Also, when I first got here, they were just finishing construction on an office building across the street from my building. There are about four or five residential buildings being built on the block where I live. Luckily,we escaped the majority of construction which is on the other side of town where I pretty much refuse to drive.

While the new buildings look nice, they're always next to a building that's under construction so there's never a really nice view. Right now there are about five 20-story residential buildings going up on my block. This doesn't bode well for my parking situation. Nor does it bode well for my living situation. I live in one of the oldest apartment buildings in the city (I'm guessing 20 or 30 years old). considering that my apartment is on prime real estate and a mere 7 stories high. It's only a matter of time before it gets knocked down for construction of another high-rise apartment.

Monday, June 28, 2010


With Abu Dhabi being an island off the coast, there are naturally a lot of beaches. The majority of the ones near my apartment are man-made. When I first got here they were under construction. In addition, it was too hot to enjoy being outside, even swimming at the beach. Further down, there was a nice natural beach where I would go swimming with a group of people early Saturday mornings.

While I'm not a beach sort of person, the kids love going swimming. Considering it's a five minute walk to the beach from our apartment, it's hard to say no to the kids when they want to go. The sand has been imported from other regions to get the "right" sand. It does have a finer texture to it so hopefully they knew what they were doing.

On the man-made beach in directly across the street from my apartment there is a small charge to get in. There's a amusement park sort of atmosphere with deck chairs that you can rent and small, free rides for the kids. It's nice in its own way, but has a resort-like sort of atmosphere.

Little by little the construction has been encroaching on the free natural beaches. Earlier this year, the Saturday morning swim beach was closed for the construction of a new palace for the Sheik. That was actually quite a sad event because it was the last natural beach in the area. Some friends of mine used to take their kids snorkeling there and it was a good place to view wildlife. Unfortunately, that seems to be the way forward.

Saturday, June 26, 2010


Since moving here, we have had no shortage of activities to keep us busy. Because Abu Dhabi was new to my family and I, there were a lot of places to explore and we were eager to explore them. Unfortunately, before we bought a vehicle, we didn't have a reasonable way to get around, and it was too hot to do anything so our first few months were spent trolling around IKEA buying crap for our apartment.

= Extracted records =
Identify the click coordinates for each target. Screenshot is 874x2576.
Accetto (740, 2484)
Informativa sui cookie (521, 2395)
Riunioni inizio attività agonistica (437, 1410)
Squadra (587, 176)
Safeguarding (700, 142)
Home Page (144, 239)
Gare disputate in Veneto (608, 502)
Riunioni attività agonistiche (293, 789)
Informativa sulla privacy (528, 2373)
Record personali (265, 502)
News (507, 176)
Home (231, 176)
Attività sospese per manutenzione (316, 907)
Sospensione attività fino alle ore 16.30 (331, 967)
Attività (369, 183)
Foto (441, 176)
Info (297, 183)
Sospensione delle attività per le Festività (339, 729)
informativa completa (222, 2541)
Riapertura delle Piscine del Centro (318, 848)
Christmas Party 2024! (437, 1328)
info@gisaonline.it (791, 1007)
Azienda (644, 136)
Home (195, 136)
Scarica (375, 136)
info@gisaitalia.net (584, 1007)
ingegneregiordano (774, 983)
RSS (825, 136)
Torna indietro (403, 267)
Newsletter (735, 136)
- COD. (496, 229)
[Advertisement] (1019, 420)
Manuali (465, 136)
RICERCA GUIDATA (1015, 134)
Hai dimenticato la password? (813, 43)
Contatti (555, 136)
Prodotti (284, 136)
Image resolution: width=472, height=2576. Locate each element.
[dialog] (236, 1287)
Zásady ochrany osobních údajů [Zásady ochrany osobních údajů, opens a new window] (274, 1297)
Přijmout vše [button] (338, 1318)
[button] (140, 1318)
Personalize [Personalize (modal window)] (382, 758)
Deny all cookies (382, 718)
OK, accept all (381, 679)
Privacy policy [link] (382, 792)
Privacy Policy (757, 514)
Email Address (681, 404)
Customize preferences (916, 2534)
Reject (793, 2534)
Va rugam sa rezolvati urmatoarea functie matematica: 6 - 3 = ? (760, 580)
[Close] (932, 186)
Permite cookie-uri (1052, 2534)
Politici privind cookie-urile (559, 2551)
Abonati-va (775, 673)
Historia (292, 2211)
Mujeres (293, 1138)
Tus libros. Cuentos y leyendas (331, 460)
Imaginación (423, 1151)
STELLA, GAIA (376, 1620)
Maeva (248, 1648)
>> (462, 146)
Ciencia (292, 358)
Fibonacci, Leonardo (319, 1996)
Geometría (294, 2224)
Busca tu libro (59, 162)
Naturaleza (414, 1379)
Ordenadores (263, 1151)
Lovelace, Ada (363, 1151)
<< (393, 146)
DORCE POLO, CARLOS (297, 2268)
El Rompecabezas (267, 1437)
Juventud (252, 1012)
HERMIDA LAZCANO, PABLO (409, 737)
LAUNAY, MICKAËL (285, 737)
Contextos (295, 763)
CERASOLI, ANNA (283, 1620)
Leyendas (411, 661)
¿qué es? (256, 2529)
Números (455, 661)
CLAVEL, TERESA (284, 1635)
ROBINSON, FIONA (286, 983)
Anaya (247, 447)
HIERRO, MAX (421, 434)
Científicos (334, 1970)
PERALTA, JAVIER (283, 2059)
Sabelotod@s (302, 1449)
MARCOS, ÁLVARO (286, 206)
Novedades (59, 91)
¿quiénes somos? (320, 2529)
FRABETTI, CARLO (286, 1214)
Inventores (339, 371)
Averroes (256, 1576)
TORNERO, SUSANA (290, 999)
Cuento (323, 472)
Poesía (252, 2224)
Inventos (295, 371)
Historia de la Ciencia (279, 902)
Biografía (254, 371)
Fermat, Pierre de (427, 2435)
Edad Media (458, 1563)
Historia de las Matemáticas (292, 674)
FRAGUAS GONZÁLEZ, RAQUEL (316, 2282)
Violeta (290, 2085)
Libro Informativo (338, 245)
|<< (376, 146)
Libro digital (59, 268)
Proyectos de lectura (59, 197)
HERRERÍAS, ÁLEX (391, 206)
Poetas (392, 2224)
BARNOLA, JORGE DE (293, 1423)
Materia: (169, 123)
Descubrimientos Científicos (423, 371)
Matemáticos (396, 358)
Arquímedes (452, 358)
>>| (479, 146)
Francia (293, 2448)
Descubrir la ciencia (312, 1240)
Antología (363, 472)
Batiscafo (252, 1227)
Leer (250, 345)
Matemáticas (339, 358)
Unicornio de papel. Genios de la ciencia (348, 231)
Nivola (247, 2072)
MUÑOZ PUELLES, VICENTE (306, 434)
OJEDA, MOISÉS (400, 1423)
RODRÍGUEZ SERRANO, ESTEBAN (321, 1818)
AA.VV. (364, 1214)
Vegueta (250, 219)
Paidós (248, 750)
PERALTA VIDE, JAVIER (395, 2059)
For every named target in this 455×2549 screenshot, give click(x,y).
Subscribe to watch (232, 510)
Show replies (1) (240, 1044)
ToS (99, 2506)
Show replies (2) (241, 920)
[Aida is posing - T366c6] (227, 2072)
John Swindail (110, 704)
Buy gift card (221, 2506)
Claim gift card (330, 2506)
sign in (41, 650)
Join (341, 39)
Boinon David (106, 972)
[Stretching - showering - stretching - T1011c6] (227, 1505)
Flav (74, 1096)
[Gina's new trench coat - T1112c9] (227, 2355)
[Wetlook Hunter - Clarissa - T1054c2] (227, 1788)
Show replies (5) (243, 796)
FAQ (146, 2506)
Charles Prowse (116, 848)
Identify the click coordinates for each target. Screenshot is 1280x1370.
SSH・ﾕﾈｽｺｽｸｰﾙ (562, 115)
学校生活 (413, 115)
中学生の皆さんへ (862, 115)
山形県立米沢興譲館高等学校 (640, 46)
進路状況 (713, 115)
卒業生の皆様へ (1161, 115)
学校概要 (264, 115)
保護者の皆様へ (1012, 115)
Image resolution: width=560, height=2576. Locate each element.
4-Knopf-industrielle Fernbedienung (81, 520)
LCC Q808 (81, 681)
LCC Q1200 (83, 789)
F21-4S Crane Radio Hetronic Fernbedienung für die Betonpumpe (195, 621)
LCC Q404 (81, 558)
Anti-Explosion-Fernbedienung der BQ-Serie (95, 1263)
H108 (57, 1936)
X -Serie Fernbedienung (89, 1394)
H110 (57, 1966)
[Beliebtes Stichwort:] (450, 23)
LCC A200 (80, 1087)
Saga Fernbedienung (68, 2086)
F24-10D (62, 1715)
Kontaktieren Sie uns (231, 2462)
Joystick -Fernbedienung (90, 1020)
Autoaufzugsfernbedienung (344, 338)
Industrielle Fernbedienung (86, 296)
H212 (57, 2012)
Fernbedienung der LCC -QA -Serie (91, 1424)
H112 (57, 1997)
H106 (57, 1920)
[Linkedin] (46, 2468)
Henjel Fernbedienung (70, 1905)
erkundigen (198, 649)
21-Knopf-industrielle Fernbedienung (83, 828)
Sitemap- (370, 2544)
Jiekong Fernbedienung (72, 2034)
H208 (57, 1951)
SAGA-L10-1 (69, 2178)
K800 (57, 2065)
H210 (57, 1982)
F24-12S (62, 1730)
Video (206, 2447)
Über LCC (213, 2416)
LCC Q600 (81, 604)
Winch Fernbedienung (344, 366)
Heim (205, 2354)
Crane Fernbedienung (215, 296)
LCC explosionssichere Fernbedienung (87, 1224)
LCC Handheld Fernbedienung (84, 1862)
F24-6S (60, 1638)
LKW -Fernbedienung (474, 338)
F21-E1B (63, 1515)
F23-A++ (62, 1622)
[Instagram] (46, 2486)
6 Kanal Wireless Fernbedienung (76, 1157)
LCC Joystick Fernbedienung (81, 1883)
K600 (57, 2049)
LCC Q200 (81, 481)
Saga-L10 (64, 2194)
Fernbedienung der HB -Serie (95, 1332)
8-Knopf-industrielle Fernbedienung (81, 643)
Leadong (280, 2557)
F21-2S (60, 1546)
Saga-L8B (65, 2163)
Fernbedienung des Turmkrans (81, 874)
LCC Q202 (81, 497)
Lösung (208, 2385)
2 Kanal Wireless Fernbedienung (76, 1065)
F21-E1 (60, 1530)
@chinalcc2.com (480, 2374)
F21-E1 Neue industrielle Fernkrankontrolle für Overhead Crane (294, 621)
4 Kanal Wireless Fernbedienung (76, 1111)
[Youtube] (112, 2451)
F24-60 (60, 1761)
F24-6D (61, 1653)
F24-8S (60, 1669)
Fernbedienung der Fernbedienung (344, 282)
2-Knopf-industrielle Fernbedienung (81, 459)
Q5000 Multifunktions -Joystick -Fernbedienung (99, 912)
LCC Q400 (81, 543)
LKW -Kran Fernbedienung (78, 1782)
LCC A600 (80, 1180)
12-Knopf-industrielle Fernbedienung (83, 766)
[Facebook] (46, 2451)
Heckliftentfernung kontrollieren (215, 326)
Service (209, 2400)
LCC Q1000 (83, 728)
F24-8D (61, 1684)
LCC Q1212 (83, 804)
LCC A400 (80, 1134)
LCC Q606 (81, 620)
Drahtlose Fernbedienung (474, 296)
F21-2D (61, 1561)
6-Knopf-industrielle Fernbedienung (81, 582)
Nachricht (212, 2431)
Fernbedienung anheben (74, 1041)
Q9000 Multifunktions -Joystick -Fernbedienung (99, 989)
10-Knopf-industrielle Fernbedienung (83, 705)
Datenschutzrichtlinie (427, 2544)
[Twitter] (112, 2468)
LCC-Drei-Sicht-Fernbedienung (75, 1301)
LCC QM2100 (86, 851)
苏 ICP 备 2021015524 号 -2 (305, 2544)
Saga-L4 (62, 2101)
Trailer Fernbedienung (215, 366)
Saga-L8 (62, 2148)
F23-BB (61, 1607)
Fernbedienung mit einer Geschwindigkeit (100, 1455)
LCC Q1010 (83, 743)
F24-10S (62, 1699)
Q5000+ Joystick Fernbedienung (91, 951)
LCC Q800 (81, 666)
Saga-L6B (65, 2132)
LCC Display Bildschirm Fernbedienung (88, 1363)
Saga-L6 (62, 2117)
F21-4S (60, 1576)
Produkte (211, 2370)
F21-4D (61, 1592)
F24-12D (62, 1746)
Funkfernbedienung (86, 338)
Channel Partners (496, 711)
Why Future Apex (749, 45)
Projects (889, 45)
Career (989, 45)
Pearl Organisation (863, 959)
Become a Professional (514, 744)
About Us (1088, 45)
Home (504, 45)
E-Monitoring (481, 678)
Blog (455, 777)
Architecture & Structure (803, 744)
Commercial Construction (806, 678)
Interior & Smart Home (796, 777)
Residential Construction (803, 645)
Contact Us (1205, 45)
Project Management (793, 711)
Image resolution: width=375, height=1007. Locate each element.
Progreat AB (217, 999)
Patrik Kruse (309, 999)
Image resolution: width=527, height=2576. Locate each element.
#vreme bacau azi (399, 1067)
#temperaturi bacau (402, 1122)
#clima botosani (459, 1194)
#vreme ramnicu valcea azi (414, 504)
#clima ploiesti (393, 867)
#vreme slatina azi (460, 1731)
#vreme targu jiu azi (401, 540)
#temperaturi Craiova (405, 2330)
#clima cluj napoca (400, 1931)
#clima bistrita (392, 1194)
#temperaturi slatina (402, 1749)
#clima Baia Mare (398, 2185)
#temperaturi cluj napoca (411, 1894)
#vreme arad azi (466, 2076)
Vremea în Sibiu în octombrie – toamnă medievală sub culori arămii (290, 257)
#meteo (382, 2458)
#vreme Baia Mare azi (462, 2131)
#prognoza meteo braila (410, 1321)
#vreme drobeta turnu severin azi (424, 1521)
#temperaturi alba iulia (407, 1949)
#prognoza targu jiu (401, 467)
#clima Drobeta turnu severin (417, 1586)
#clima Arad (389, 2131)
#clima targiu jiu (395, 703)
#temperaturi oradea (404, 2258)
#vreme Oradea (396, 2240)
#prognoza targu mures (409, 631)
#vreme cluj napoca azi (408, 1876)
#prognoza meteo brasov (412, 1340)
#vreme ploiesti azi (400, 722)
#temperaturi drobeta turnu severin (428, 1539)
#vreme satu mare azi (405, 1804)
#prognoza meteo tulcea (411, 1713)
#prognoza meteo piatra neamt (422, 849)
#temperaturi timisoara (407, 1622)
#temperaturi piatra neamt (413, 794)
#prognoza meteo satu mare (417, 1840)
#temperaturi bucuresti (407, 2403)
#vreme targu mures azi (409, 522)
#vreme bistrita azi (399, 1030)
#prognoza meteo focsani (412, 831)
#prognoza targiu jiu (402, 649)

= Work instructions =
a - Name everything the Abu Dhabi blog text describes as being built or under construction at some point.
b - In the Abu Dhabi blog text, where did the sand for the beaches come from?
c - Rewrite the Abu Dhabi blog text, starting with "Monday, June 28, 2010" and going on through "early Saturday mornings.", with "man-made" changed to "artificial".

= Set of answers =
a -
- An office building across the street from the writer's building
- About five 20-story residential buildings on the writer's block
- The man-made beaches near the writer's apartment
- A new palace for the Sheik

b - It was imported from other regions to get the "right" sand.

c -
Monday, June 28, 2010


With Abu Dhabi being an island off the coast, there are naturally a lot of beaches. The majority of the ones near my apartment are artificial. When I first got here they were under construction. In addition, it was too hot to enjoy being outside, even swimming at the beach. Further down, there was a nice natural beach where I would go swimming with a group of people early Saturday mornings.